◆ PROBLEM ◆
For the records below, give the number of lines containing the word "Switch" and no other text.

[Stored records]
# # # #

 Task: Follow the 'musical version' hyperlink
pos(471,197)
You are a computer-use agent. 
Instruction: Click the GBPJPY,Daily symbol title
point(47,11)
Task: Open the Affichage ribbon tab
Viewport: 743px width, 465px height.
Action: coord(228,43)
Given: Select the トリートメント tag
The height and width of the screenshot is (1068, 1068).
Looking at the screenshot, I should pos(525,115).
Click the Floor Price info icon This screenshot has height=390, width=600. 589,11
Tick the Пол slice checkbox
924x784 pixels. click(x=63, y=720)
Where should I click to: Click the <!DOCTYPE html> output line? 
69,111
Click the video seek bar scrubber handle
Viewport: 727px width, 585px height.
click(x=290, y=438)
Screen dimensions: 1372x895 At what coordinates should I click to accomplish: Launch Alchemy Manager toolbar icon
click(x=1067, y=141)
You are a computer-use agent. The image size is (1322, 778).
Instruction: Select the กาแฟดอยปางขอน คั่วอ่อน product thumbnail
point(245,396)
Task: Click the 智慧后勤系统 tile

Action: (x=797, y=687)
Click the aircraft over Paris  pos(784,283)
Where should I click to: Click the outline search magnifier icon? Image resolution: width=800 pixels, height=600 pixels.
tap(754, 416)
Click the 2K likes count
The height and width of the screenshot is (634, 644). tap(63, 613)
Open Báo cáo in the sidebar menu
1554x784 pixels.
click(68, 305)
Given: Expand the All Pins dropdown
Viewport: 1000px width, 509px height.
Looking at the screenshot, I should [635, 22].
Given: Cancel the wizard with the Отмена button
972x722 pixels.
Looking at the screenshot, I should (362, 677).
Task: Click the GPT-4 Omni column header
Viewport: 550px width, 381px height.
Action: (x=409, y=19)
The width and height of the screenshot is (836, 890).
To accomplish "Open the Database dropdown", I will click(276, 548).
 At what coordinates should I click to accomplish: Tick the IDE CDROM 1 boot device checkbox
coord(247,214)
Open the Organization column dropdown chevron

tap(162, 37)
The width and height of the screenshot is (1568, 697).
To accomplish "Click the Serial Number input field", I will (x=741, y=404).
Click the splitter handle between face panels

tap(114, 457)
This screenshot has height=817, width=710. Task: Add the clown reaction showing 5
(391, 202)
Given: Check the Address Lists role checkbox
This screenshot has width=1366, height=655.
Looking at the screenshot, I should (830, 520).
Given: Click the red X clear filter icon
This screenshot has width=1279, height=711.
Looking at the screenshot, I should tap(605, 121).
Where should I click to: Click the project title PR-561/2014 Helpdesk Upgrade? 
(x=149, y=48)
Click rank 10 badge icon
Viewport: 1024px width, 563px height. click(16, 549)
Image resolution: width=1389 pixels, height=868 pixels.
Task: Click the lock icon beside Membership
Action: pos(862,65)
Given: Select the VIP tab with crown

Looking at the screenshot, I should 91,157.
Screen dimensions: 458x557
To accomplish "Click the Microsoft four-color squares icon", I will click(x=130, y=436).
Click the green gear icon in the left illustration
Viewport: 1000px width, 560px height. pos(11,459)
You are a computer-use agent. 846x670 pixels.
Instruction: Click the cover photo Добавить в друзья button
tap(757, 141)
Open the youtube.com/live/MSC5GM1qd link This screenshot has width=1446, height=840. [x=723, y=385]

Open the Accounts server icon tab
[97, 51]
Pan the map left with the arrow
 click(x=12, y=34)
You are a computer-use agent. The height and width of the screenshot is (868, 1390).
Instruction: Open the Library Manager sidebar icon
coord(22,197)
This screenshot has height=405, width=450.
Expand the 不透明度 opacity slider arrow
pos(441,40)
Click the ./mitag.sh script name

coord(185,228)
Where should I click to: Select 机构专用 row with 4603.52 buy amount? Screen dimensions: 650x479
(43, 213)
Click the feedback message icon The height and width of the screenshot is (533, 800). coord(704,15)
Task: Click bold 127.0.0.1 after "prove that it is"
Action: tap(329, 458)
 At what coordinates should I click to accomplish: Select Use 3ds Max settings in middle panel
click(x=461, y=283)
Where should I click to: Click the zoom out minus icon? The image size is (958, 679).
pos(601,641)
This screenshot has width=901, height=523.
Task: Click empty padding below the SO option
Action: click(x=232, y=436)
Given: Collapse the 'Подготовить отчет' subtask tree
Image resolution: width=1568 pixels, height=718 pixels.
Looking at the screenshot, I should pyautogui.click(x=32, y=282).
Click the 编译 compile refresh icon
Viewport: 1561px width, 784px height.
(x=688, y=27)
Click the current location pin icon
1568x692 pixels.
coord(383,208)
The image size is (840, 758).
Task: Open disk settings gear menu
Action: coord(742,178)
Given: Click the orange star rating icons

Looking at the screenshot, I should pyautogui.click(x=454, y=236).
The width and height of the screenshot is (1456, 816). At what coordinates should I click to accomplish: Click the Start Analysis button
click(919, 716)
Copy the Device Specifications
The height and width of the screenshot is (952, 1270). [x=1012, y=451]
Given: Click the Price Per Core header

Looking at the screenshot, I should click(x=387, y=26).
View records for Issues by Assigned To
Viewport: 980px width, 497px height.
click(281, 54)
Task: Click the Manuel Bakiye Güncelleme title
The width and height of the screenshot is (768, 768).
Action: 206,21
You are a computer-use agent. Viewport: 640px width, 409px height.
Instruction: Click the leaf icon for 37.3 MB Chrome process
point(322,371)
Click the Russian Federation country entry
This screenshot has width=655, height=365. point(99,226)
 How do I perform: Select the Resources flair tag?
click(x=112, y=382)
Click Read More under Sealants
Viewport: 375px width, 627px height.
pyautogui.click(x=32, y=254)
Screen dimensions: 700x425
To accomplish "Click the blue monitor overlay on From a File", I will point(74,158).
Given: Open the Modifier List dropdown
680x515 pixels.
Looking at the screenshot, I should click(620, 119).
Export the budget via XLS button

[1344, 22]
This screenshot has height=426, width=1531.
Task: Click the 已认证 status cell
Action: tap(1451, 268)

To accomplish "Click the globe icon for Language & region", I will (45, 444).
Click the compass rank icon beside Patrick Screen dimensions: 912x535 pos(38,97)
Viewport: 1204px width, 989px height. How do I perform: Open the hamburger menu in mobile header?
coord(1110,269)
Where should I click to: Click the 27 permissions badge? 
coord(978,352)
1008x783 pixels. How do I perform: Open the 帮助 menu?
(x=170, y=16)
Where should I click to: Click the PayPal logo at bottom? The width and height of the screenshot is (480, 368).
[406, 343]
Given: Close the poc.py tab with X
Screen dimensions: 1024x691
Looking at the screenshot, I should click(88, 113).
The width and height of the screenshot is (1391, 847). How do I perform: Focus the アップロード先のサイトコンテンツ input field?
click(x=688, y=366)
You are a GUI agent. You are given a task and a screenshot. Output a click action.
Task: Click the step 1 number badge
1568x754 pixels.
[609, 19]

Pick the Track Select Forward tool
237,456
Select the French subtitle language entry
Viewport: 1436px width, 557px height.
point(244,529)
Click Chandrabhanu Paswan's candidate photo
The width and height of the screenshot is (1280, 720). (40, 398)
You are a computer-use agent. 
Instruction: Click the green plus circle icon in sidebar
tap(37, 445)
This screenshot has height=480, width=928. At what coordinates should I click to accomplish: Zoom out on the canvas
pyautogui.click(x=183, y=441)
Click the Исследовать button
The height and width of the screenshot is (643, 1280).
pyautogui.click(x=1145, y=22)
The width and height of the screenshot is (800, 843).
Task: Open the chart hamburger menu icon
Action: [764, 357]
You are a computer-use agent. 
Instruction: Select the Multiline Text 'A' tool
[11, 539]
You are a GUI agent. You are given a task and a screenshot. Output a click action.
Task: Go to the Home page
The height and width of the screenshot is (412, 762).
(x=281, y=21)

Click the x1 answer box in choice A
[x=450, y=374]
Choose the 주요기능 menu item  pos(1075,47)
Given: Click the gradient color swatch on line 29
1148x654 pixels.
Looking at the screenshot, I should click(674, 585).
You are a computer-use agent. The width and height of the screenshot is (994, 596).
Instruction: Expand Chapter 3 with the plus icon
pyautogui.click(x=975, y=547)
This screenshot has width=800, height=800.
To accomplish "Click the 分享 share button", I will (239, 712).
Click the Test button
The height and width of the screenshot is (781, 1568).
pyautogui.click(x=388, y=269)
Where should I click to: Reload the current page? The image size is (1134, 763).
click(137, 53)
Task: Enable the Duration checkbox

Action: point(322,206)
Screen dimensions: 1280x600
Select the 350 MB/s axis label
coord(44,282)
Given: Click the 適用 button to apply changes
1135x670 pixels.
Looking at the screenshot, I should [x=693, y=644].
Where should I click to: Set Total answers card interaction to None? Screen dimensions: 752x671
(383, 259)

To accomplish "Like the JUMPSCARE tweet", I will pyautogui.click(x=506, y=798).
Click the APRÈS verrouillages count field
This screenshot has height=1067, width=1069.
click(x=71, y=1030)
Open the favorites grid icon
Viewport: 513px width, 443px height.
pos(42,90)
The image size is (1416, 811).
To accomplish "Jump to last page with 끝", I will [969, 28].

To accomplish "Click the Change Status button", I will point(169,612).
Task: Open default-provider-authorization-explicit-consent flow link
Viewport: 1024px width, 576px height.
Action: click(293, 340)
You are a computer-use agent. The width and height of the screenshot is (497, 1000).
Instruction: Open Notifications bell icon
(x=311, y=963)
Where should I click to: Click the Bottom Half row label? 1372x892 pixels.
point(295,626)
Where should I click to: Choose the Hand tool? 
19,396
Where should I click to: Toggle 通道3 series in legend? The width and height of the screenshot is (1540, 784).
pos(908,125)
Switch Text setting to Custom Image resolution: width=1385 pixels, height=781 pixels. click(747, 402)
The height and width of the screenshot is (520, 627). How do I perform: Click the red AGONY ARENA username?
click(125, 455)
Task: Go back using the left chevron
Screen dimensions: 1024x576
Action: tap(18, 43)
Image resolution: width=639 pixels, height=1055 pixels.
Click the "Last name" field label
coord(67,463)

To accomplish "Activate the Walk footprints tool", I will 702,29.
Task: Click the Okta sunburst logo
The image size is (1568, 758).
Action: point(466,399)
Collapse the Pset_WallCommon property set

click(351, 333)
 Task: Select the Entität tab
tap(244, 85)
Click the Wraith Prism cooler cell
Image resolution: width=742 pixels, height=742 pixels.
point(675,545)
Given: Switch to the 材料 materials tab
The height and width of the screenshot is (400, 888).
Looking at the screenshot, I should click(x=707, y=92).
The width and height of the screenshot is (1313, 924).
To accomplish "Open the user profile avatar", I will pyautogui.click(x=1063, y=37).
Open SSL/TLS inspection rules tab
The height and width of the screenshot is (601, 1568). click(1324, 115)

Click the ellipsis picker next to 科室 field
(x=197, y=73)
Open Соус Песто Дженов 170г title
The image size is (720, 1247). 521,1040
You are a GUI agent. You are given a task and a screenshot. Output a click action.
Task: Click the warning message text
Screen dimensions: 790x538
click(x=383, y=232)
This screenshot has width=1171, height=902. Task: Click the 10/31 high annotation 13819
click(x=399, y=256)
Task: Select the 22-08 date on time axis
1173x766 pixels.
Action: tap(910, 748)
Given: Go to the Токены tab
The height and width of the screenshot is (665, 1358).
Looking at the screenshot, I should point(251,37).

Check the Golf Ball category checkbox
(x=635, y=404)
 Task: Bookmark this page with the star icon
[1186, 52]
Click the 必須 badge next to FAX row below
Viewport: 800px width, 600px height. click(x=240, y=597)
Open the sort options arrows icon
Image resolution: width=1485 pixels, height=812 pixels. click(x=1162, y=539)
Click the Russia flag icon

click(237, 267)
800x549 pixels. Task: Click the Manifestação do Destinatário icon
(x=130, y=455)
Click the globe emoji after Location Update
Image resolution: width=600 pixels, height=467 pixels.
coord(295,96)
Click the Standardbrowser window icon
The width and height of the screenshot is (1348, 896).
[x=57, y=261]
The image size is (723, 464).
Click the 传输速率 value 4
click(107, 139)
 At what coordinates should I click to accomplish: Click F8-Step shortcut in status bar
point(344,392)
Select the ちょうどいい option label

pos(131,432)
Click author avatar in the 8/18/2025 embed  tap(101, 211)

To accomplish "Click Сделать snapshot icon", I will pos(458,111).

# # # #

◆ SOLUTION TO THE PROBLEM ◆
2